I will admit, I have made some slanderous statements about geese in this blog (see All in the Family). However, I maintain that I was justified in calling them a$$holes. And if you do not already feel this way, I would like to tell you a story.
My sister has always been afraid of geese. If you grew up in or near Monterey, California, and specifically Lake El Estero, you may understand this. When she was a child, she was eating a sandwich there, and a goose bit her and took her sandwich away.
Not having fully experienced goose wrath, I didn’t used to understand this fear of geese. That is, I didn’t understand until…the day of the Death Geese.
That day, when my sister and I were both somewhere in the teen years, we decided to go to the McDonalds near Lake El Estero (which is now shiny and fancy, but which used to be a dump), and then bring our food to the lakeside to have a picnic. I had a good sister, and we did a lot of fun things like this.
We ordered something–I’ll be honest, it was probably Happy Meals. I cannot say for sure, because the food is not what stuck with me from that day, unless you count the cholesterol that is still clogging my arteries. Because that’s probably still there. And yet I digress.
We were driving my mom’s tiny white Ford Escort, which was officially the lamest car in the history of the automobile. It was pretty embarrassing.
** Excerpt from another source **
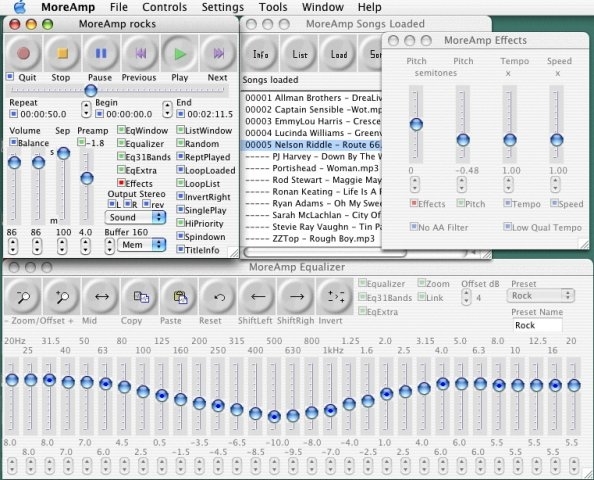This screenshot has width=594, height=480.
Task: Click the ShiftLeft arrow icon in Equalizer
Action: tap(258, 297)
What is pertinent to this story, however, was the fact that it was a really small car. You were kind of sitting on the ground when you rode in it.
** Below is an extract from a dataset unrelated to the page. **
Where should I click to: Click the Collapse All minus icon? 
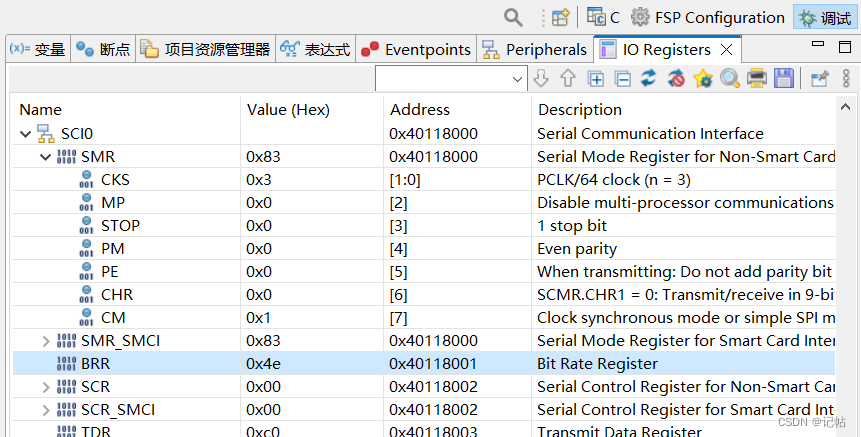click(x=622, y=78)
We parked the lame-mobile around the corner from Dennis the Menace Park, and selected a picnic table. It was foggy, but otherwise a nice day. We were happy about our french fries. We were happy about our picnic.
For a minute, at least.
And then:

Suddenly, an ugly gang of threatening, hissing geese descended upon us. Now, Wikipedia claims that geese weigh up to 22 pounds. But I’m pretty sure these puppies weighed at least 75. A particularly scrawny child, I rapidly assessed them as they approached and decided that we were the same size, but they were meaner. And they were running. And they wanted my french fries.
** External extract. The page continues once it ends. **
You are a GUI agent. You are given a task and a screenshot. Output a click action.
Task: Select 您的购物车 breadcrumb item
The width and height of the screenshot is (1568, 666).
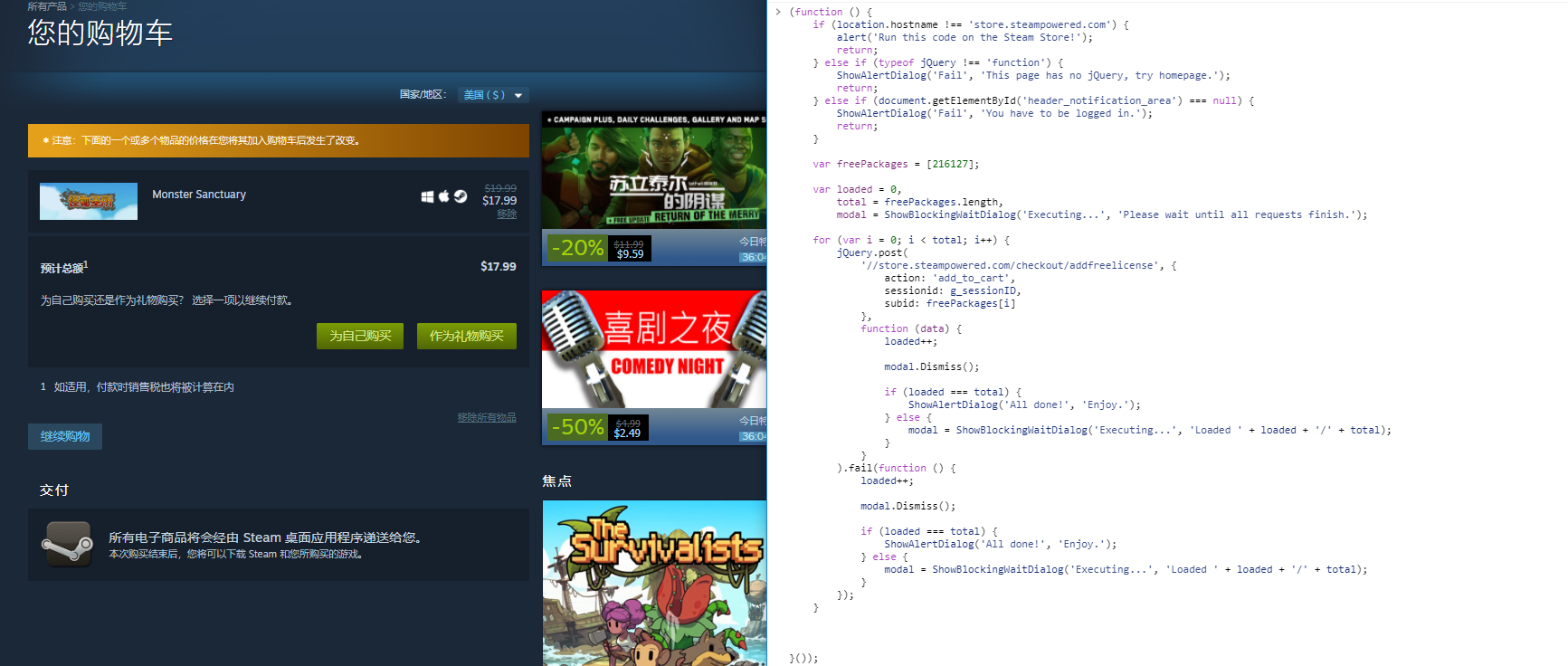point(102,6)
With much screaming and scrambling, we grabbed as much of our food as we could and ran back to the Escort. We leaped in with the pack of geese on our tails and narrowly managed to shut the doors before they had a chance to get in too.
But we had made a big error in judgment. We had left the windows open. The F-ing geese were as tall as the windows, and they were trying to get at us through the windows. Let me tell you, they really wanted those french fries.

In true 1980s car fashion, the Escort had crank-up windows, and we threw ourselves into trying to get the danged things shut without snagging a goose neck. It was like the Hitchcock movie, The Birds, only instead of pigeons, these were 75-pound, carnivorous, hissing geese trying to kill us. And did I mention that that movie was based on an event that happened RIGHT NEAR HERE?
Once the windows were shut, we sat there panting, while they hissed through the windows and made plenty of eye contact. I swear, their eyes were blue. I don’t know why. I saw my demise in those enraged geese’s eyes.
We managed to choke down the rest of the food, and we sat and talked in our car surrounded by geese. And finally–they went away. The nightmare was over. My sister suggested that I get out and throw our trash away. You can probably see where this is going.
I opened the car door, trash in hand.
Like a flash! The pack of geese came hurtling around from behind the car, where they had been WAITING FOR ME. They were fast, and I darted back into the car and slammed the door. They resumed their hissing through the windows. We sat there until they really did seem to have gone. We did not try to throw away our trash. We did not ensure none of them were behind the car. We just left, and lived to eat another french fry.